Des innovations sont également attendues sur le plan diplomatique de la part de Washington. Le décalage entre le discours et les faits démontre l’absence de courage politique d’une administration dont le bilan domestique et international est pour l’instant très mitigé, alors que le contexte géopolitique mondial exige plus que jamais de faire évoluer ses alliances. Le propre camp de Joe Biden critique sa décision de se rendre à Riyad, et par lettre interposée, certains élus lui ont précisément demandé de veiller, a minima, à ce que les liens avec l’Arabie Saoudite soient profitables aux Etats-Unis, ce qui est régulièrement mis en doute depuis le 11 septembre 2001, et à ce que leur relation soit « recalibrée ». Six points d’attention sont évoqués, et outre le déficit démocratique du royaume, les Démocrates ont souligné pour la première fois publiquement le danger d’une coopération accrue entre l’Arabie Saoudite et la Chine dans le nucléaire civil et surtout dans la sphère militaire : Pékin soutient en effet Riyad dans l’acquisition et la fabrication de missiles balistiques de longue portée.

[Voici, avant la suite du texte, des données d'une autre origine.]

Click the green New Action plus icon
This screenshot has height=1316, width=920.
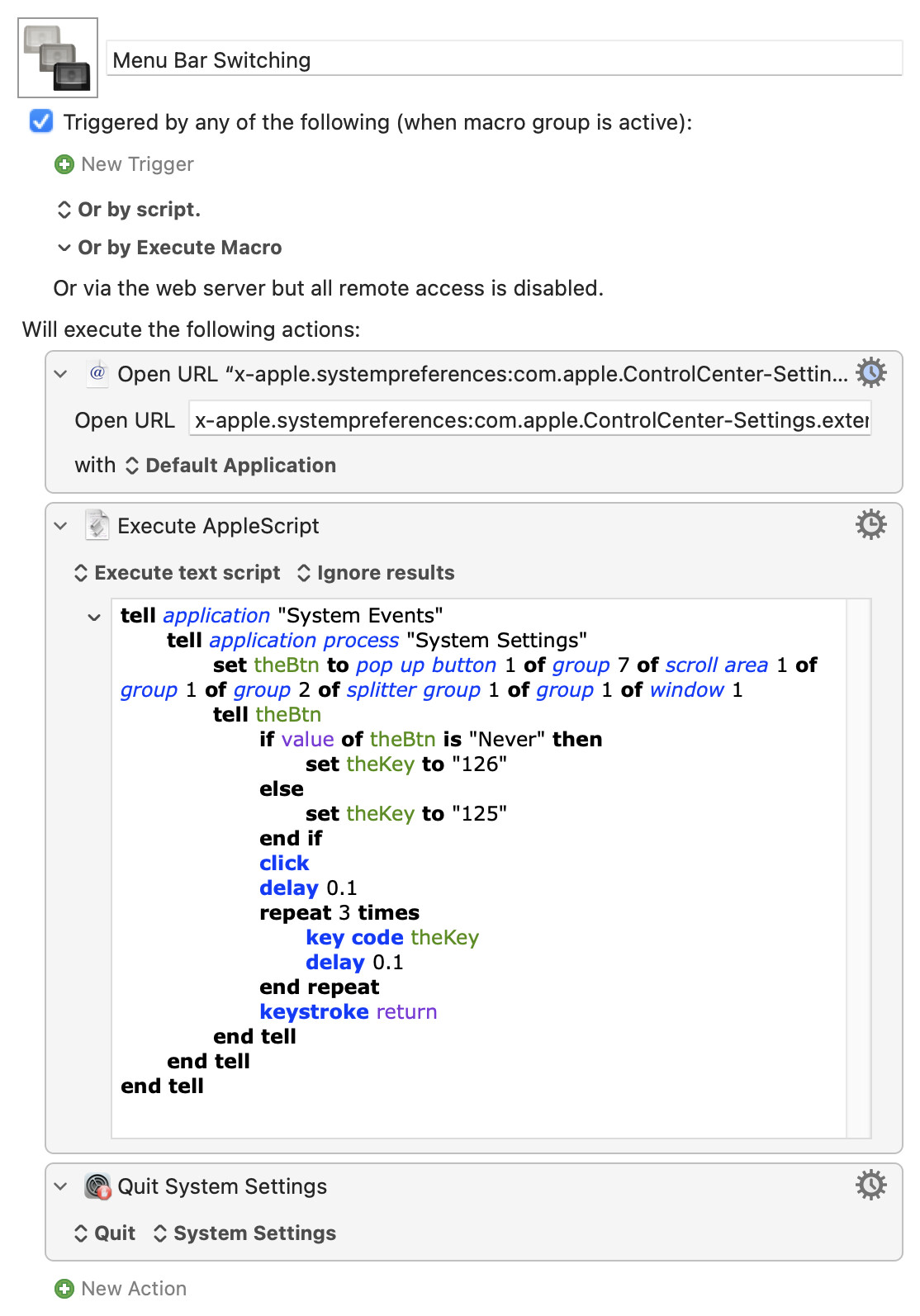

Le surarmement du Moyen-Orient et le risque de confrontation entre l’Arabie Saoudite et l’Iran, enfin ce rapprochement entre leur vieille alliée et leur plus dangereuse rivale ne sont évidemment pas de nature à rassurer les Etats-Unis. A charge pour Joe Biden de rappeler à l’Arabie Saoudite que de telles relations pourraient avoir un coût non négligeable, car la dépendance n’est, en effet, pas à sens unique.
Par Ardavan Amir-Aslani.
Paru dans l’Atlantico du 13/06/2022.